» **What the task asks**: Write out every record below exactly as it appears, omitting the pictures.
◆ ◆ ◆ ◆
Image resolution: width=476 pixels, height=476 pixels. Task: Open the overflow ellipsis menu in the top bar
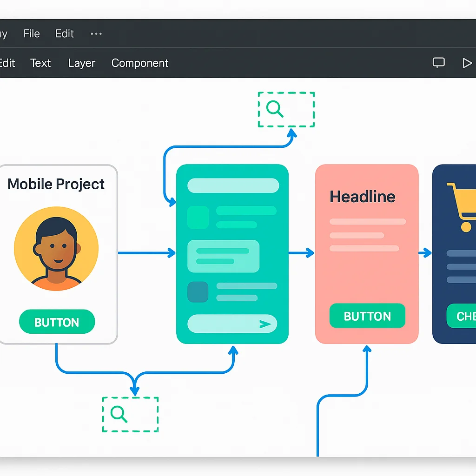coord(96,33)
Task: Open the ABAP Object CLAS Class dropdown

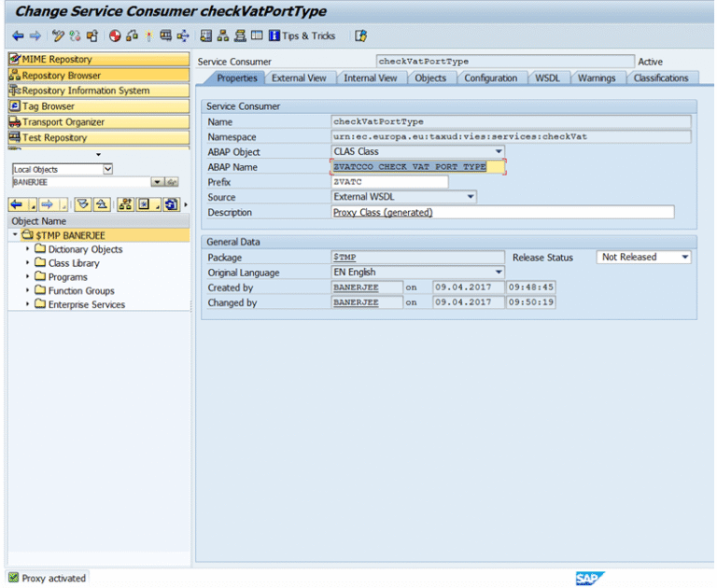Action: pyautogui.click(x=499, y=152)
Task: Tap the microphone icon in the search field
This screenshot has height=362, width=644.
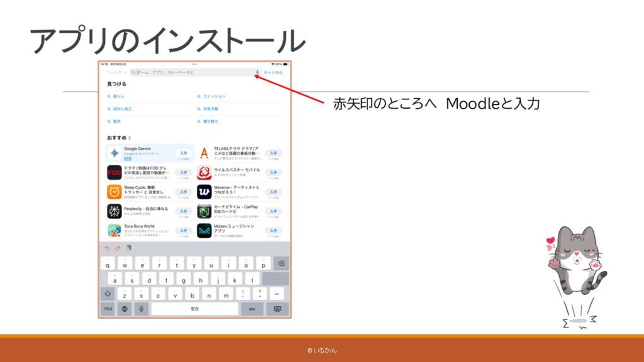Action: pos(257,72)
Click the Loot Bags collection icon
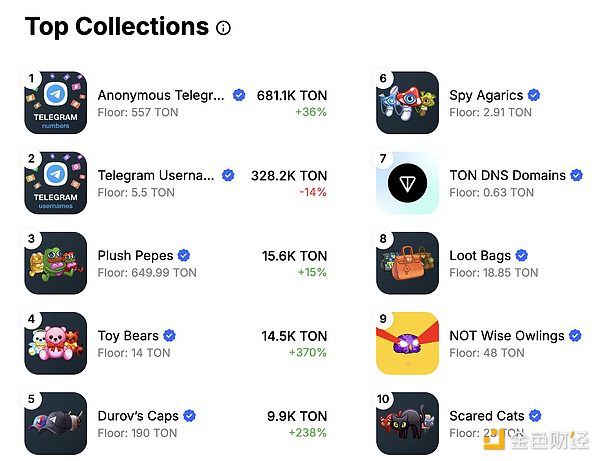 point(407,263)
◆ ◆ ◆ ◆
» **Answer space**:
Image resolution: width=476 pixels, height=476 pixels. Task: Open the overflow ellipsis menu in the top bar
coord(96,33)
Task: Open the ABAP Object CLAS Class dropdown

Action: pyautogui.click(x=499, y=152)
Task: Tap the microphone icon in the search field
This screenshot has height=362, width=644.
Action: pos(257,72)
Click the Loot Bags collection icon
 point(407,263)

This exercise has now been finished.